According to Liva, Dr. Andrejeva-Wright, a Yale Medicine breast imager (radiologist) and associate professor at Yale School of Medicine, the study itself, demonstrates that AI holds promise in assisting radiologists detect subtle breast cancer and potentially flagging patients who may be at increased risk of breast cancer within the next ten years.
The study also offers a fresh application for AI. It offers a fresh perspective on artificial intelligence. AI has traditionally been viewed by researchers as a tool for making discoveries.
The goal of this study is not to discover cancer there right away. It involves determining who is more likely to acquire cancer in the future. This is a pretty intriguing and significant way that AI may contribute.
With information from the study on AI and the risk of breast cancer, BioMed Central explains that an AI programme analysed the mammograms and categorise the findings into three groups.
1. Incident cancers diagnosed between 0 and 1 years pose an interval cancer risk.
2. Incident malignancies discovered within the previous one to five years pose a future cancer risk.
3. All malignancies with a risk of developing between 0 and 5 years.
Five AI algorithms were used by the researchers, including two that were developed by other researchers and three that are available commercially.
The researchers contrasted their individual risk scores with those of the Breast Cancer Surveillance Consortium (BCSC).
Radiologist and medical director of breast imaging at Memorial Care Breast Centre at Orange Coast Medical Centre in California, Dr. Richard Reitherman, provided “Medical News Today”, with an explanation of the variables used to determine the risk of breast cancer.
Reitherman observed that the BCSC, which primarily considers five factors including a woman’s age, family history of breast cancer in a first-degree relative (mother, sister, or daughter), race/ethnicity, mammographic breast density, and history of benign breast biopsies, is widely used to determine risk.

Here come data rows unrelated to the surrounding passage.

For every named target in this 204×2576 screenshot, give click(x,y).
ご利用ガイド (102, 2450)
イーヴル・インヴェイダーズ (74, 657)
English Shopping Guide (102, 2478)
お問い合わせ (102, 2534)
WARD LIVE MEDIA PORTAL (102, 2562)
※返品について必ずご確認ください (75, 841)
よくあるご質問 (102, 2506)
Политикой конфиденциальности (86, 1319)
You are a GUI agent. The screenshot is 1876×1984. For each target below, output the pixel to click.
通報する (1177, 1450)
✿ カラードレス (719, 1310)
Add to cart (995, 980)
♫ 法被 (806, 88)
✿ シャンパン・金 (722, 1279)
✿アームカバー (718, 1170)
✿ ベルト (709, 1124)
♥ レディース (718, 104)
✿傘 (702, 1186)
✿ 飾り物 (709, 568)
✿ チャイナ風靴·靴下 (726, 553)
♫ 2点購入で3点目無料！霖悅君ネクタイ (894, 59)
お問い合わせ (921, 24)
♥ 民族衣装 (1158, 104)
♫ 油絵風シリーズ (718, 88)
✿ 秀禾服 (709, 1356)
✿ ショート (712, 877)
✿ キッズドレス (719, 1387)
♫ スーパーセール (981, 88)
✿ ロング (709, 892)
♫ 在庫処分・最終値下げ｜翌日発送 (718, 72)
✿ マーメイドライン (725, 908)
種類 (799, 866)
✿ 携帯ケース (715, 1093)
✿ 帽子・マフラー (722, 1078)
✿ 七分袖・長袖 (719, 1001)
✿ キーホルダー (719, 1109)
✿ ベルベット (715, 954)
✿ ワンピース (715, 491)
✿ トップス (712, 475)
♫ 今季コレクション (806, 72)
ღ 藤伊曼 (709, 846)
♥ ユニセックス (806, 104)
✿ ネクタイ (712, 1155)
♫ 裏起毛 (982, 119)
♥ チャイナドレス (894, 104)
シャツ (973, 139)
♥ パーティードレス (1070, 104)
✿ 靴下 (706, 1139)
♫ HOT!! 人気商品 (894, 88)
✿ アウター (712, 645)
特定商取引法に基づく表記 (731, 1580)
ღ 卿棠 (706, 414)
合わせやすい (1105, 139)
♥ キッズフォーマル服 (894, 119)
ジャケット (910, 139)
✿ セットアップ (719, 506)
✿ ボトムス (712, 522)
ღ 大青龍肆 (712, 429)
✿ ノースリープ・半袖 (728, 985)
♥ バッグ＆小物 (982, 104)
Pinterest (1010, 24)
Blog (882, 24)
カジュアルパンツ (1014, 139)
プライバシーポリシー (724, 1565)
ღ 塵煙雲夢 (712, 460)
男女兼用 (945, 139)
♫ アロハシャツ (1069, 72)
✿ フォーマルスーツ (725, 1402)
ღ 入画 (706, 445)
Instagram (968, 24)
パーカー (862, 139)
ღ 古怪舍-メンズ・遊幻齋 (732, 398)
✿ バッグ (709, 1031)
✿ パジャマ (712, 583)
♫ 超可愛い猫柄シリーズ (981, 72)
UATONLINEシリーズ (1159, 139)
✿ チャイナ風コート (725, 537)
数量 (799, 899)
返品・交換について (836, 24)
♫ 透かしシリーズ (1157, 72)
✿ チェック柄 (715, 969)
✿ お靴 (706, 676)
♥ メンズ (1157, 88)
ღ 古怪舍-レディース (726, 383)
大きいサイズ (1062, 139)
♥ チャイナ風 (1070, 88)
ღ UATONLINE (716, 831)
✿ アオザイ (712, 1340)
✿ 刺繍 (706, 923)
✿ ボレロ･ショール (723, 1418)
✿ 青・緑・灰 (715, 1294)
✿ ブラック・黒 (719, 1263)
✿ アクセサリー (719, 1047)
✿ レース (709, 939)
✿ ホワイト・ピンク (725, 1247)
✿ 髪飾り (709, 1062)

The researchers found that in forecasting breast cancer risk at 0 to 5 years, all 5 AI algorithms outperformed the BCSC.
Some algorithms identified patients who were likely to develop interval cancer, which is frequently aggressive and may call for further imaging and screening, including a second mammogram.
When the mammography revealed no malignancy, other algorithms could forecast future cancer risk up to five years in the future.
The Massachusetts Institute of Technology reports that when forecasting cancer risk in the top 10% risk group, researchers found that AI could predict up to 28% of malignancies whereas the BCSC technique could only predict 21%.
According to Dr. Laura Heacock of “Medical News Today”, this study is particularly intriguing because all but one of the AI models looked at were created to determine whether breast cancer was present or absent in a single mammography rather than to forecast a woman’s future risk of getting cancer.
Heacock, a breast radiologist at the New York University Langone Perlmutter Cancer Centre, did not participate in this study but has written prior articles on the use of AI in healthcare.
This is significant since traditional risk models for breast cancer used by doctors and other healthcare professionals often call for a lot of data, including family history, ethnicity, prior breast biopsies, pregnancy and hormone use.
Healthline reports that these AI models surpass the BCSC model in predicting women who are more likely to get cancer in the future, despite just using a single mammography test. A strong strategy that makes use of AI for personal gain is the use of AI to forecast both current and future breast cancer risk.
These kinds of AI studies demonstrate that not all dense breasts are created equal, some complex breast tissue patterns can predict a higher risk of breast cancer, even if they may be invisible to the human eye or can only be seen after training on a large number of mammograms.
Researchers think AI can spot malignancies that have gone unnoticed and breast cancer characteristics that can be used to forecast cancer development in the future.